Clearly, these DOT numbers weren't designed with the consumer in mind.

The Rubber Manufacturers Association says there is no way to put a date on when a tire "expires," because such factors as heat, storage and conditions of use can dramatically reduce the life of a tire. Heat: NHTSA research has found that tires age more quickly in warmer climates.

NHTSA also found that environmental conditions like exposure to sunlight and coastal climates can hasten the aging process.

If your spare is in the trunk, it's as if it is "baking in a miniature oven," says Dan Zielinski, senior vice president of public affairs for the Rubber Manufacturers Association. But if the tire has been inflated and mounted on a wheel, it is technically "in service," even if it's never been used, Gervin says. All these factors contribute to how quickly or slowly a tire wears out.
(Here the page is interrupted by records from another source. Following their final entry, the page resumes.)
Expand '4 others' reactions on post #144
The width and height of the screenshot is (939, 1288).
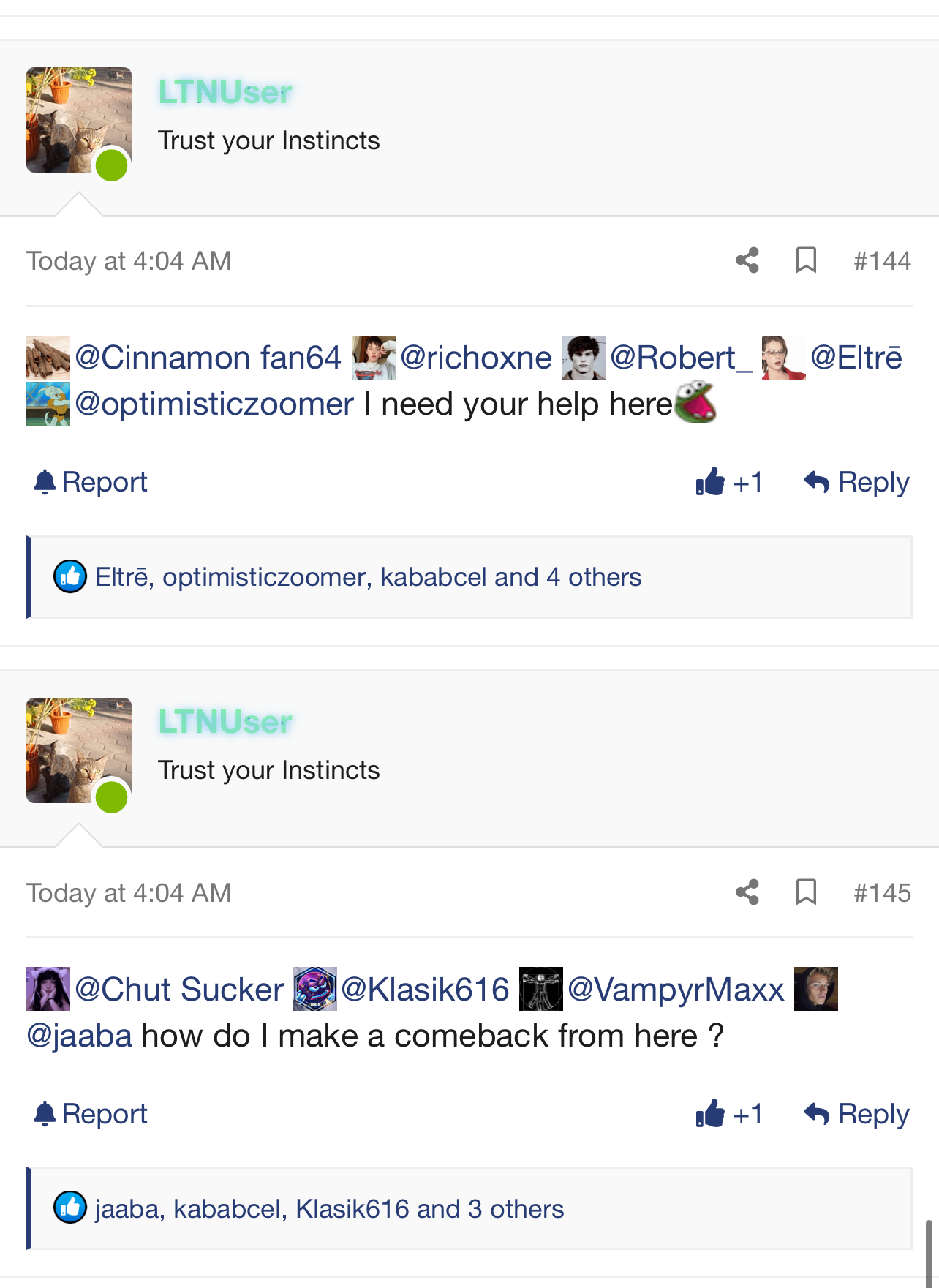pos(593,577)
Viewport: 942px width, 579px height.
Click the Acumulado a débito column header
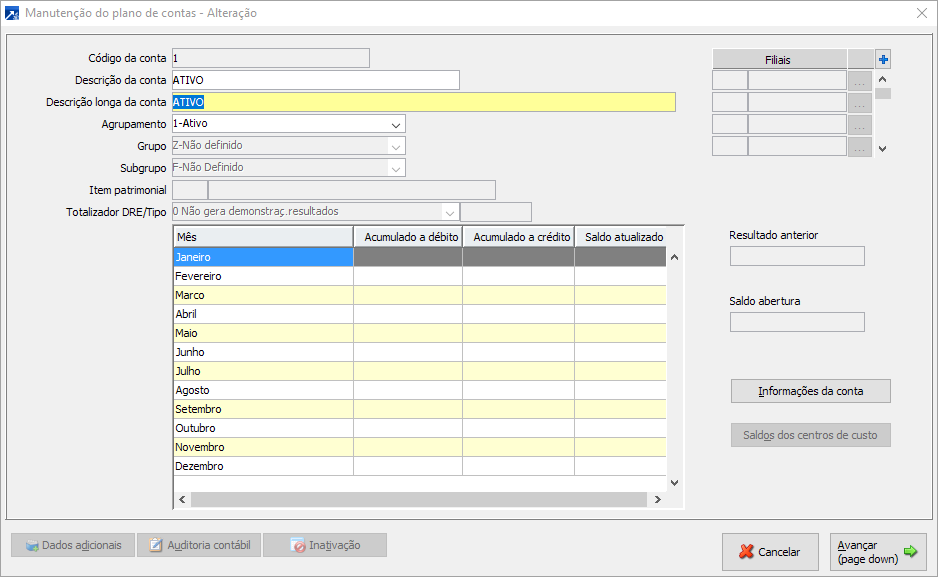(x=408, y=237)
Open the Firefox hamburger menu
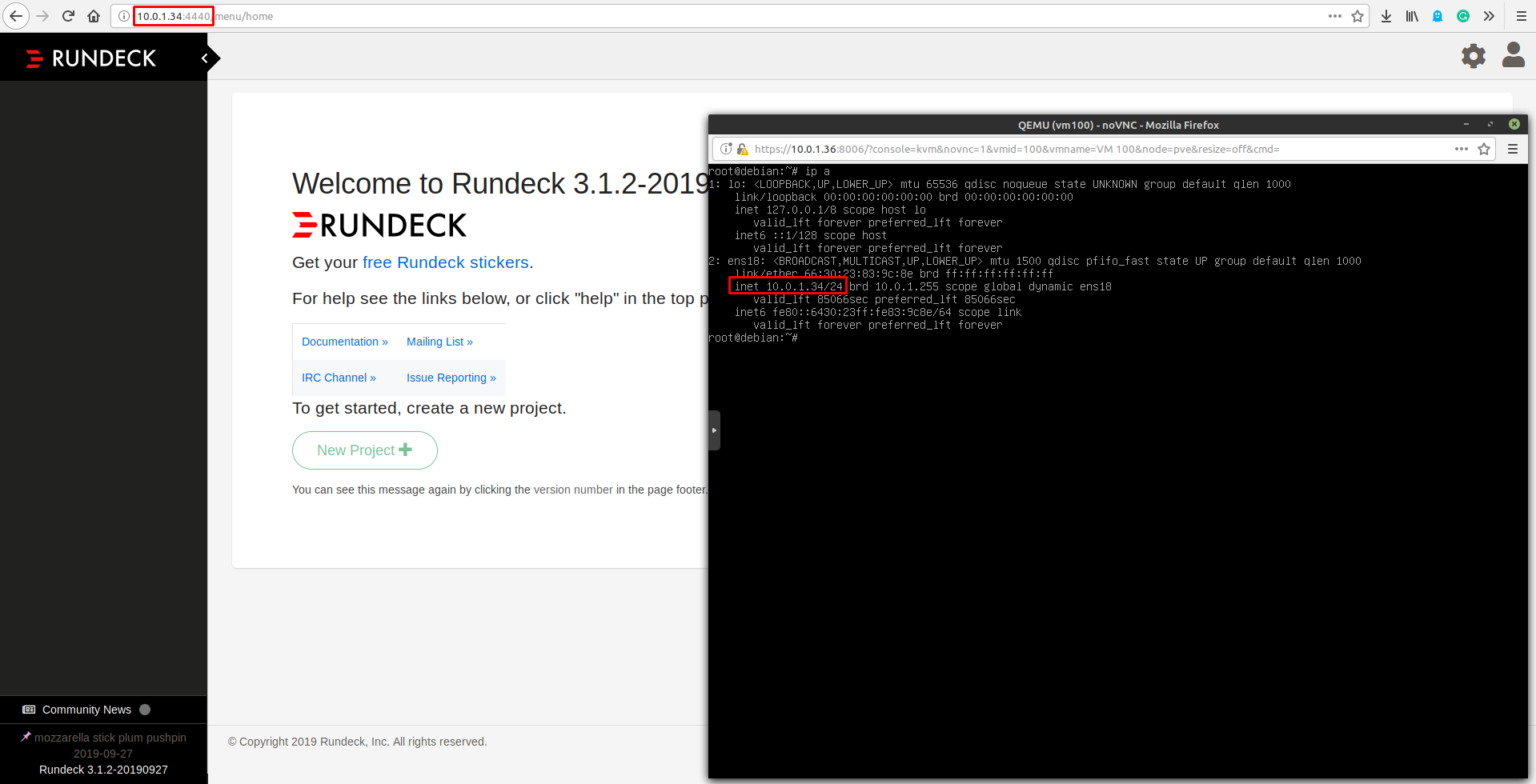1536x784 pixels. click(x=1521, y=16)
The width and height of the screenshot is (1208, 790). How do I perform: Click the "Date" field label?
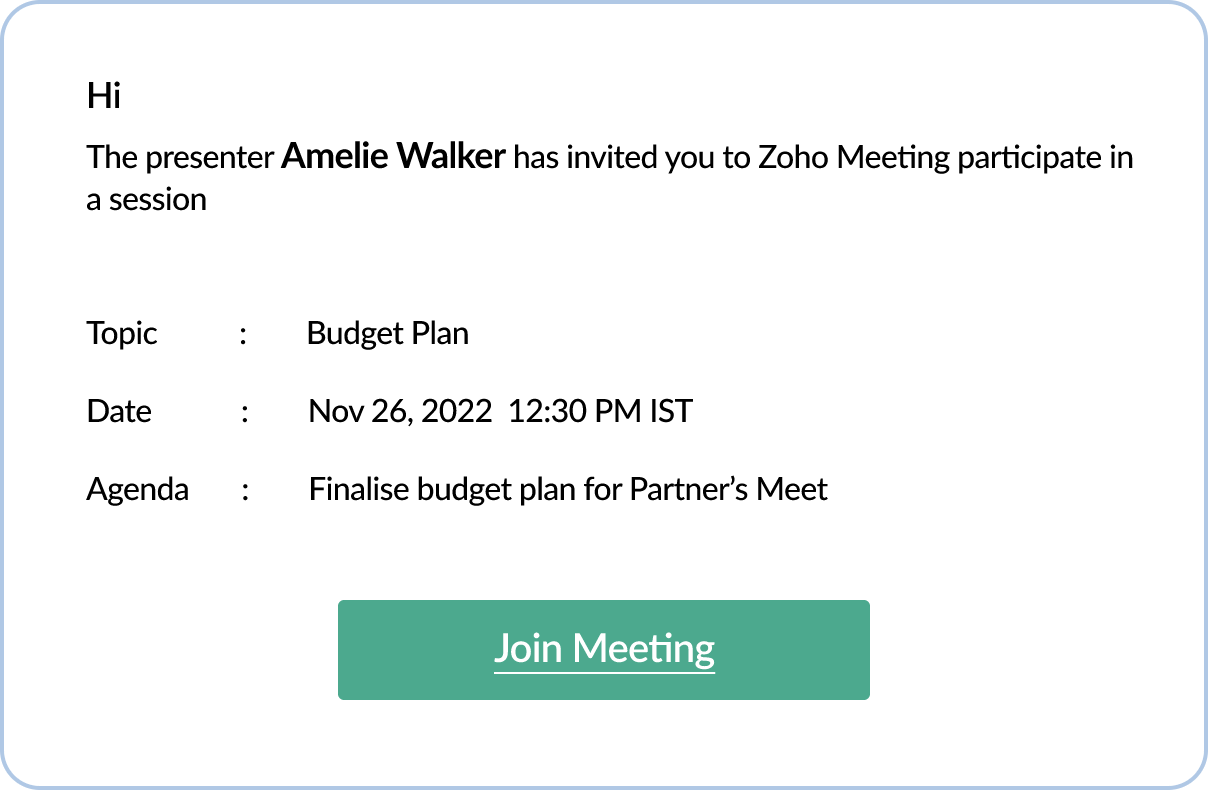coord(119,411)
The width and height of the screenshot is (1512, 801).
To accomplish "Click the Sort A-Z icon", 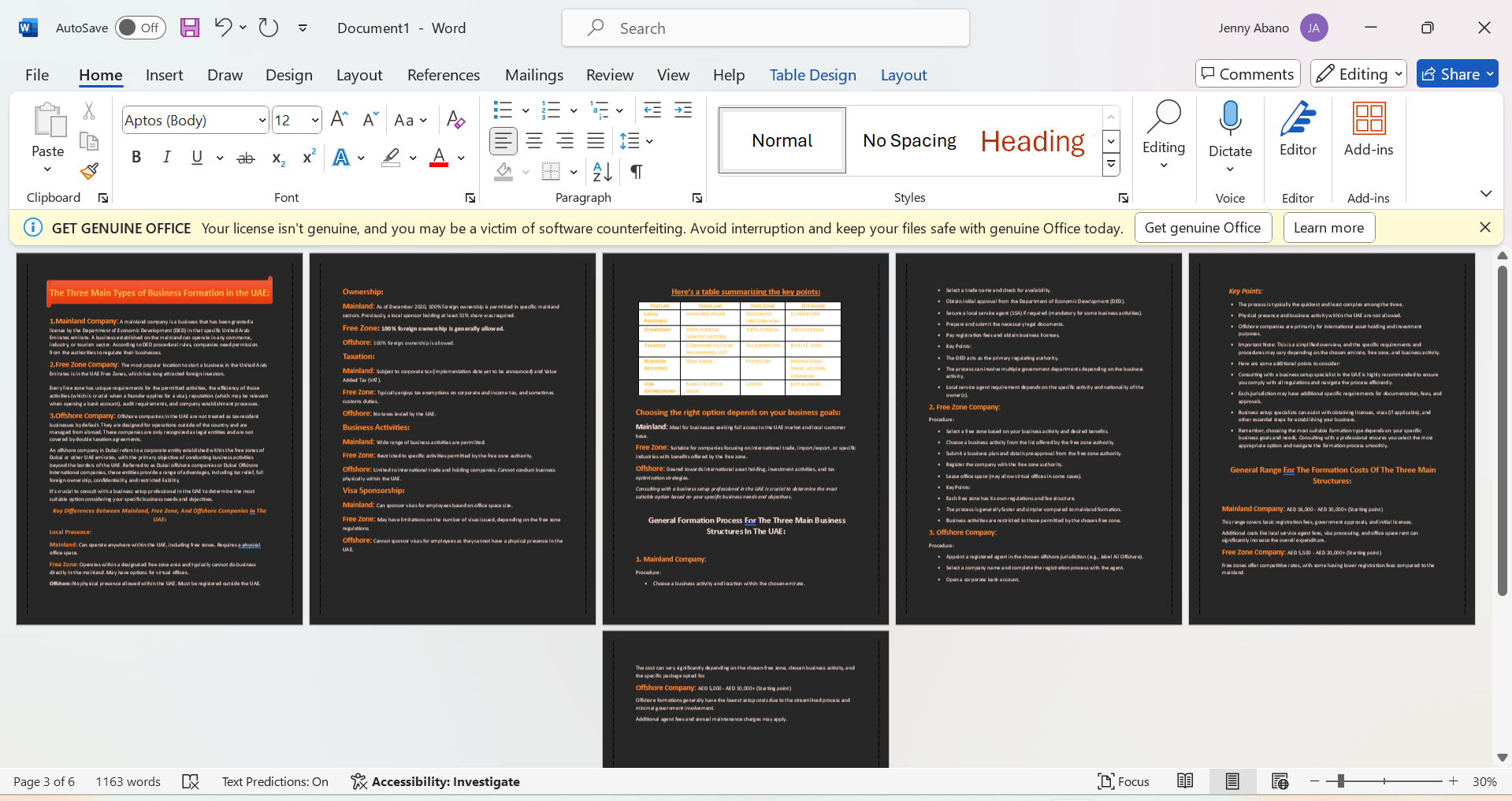I will (602, 171).
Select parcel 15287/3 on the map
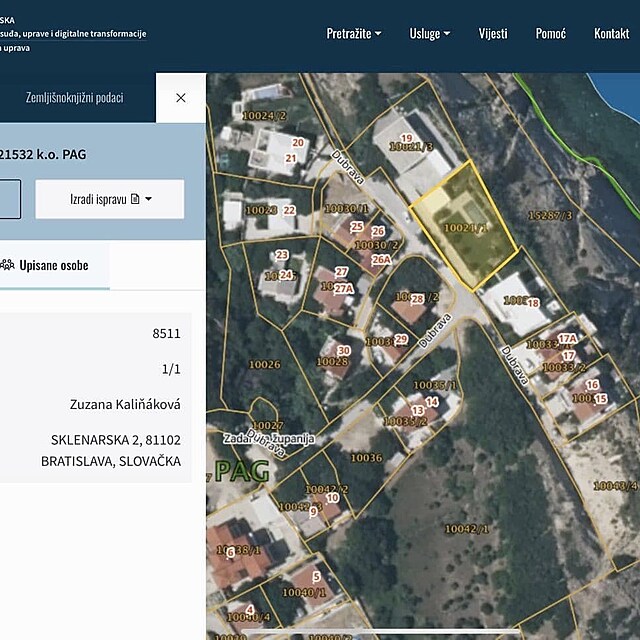This screenshot has width=640, height=640. click(x=550, y=214)
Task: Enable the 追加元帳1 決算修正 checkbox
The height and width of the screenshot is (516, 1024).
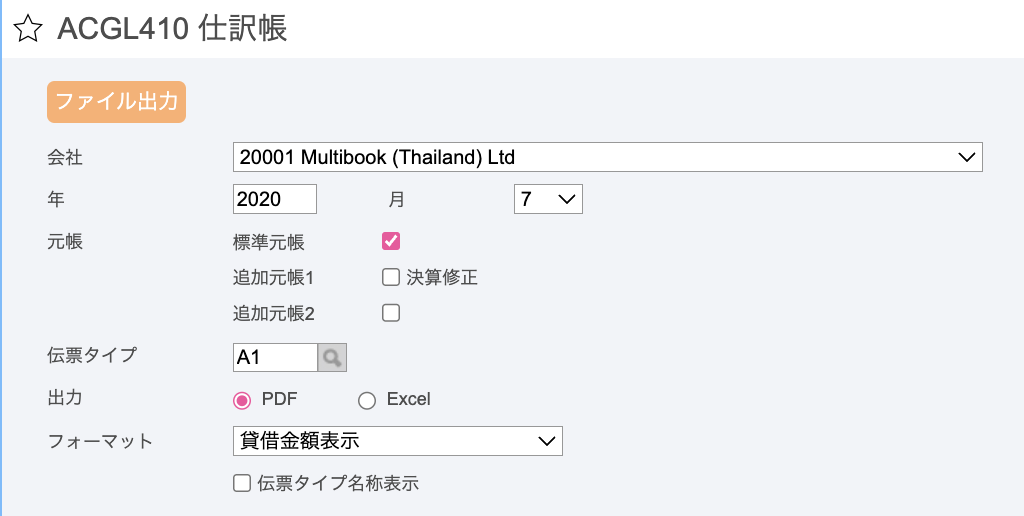Action: point(391,278)
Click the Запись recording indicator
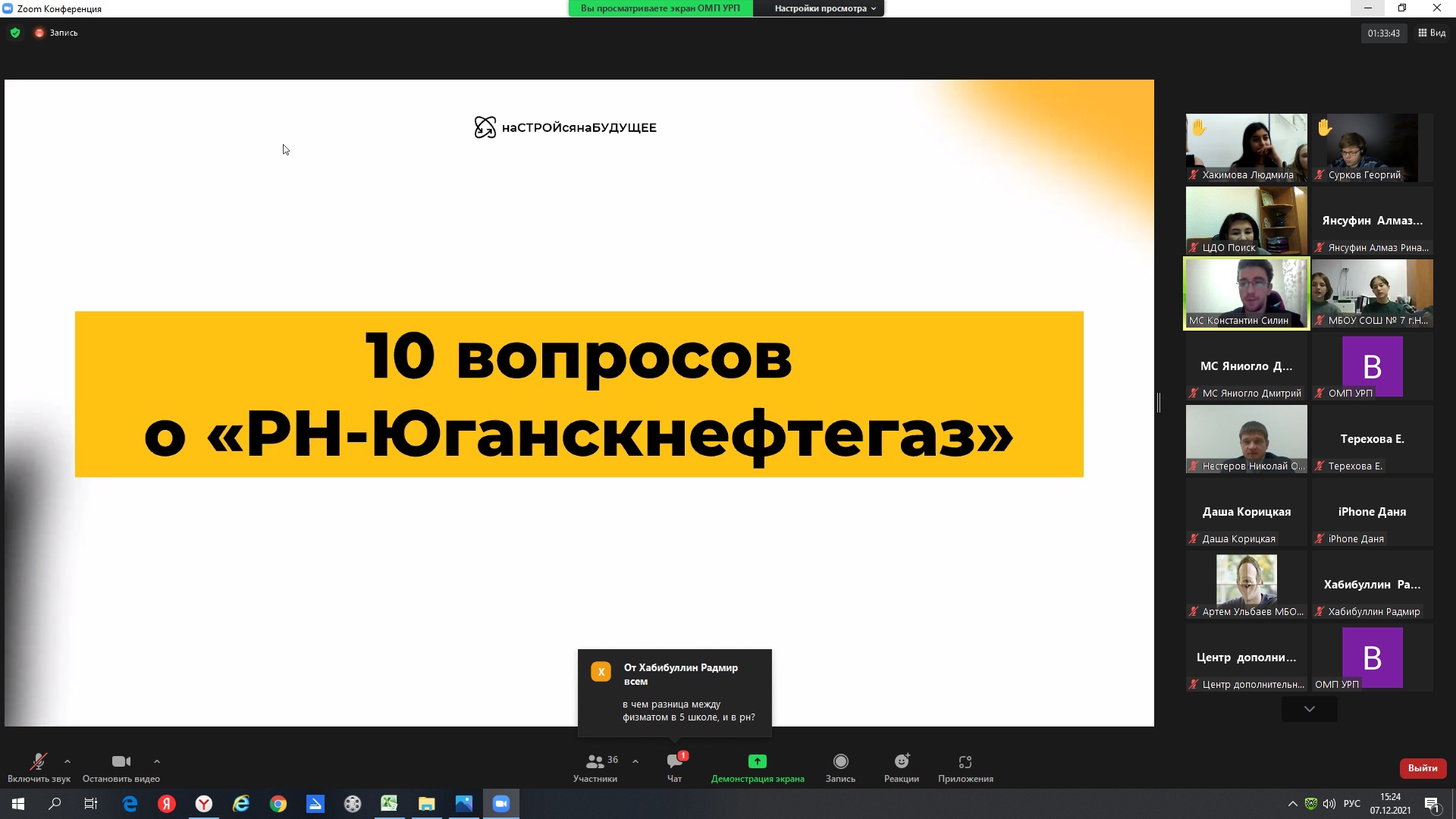 57,33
A tire that has not been mounted and is just sitting in a tire shop or your garage will age more slowly than one that has been put into service on a car. Conditions of use: This refers to how the tire is treated. Proper maintenance is the best thing a person can do to ensure a long tire life.

This Edmunds article about reading a tire's sidewall goes into greater detail, but for the purposes of determining the age of a tire, you'll just need to know its U. The first two digits still tell you the week, but the third digit tells you the year in the decade that it was created. Some tires made in the 1990s (but not all) have a triangle after the DOT code, denoting that decade.More recently, an investigation into the cause of the accident that killed the actor Paul Walker revealed that the Porsche Carrera GT in which he was riding had nine-year-old tires.The California Highway Patrol noted that the tires' age might have compromised their drivability and handling characteristics, according to the .This cracking can eventually cause the steel belts in the tread to separate from the rest of the tire.An animation on the Safety Research & Strategies Web site shows how this happens.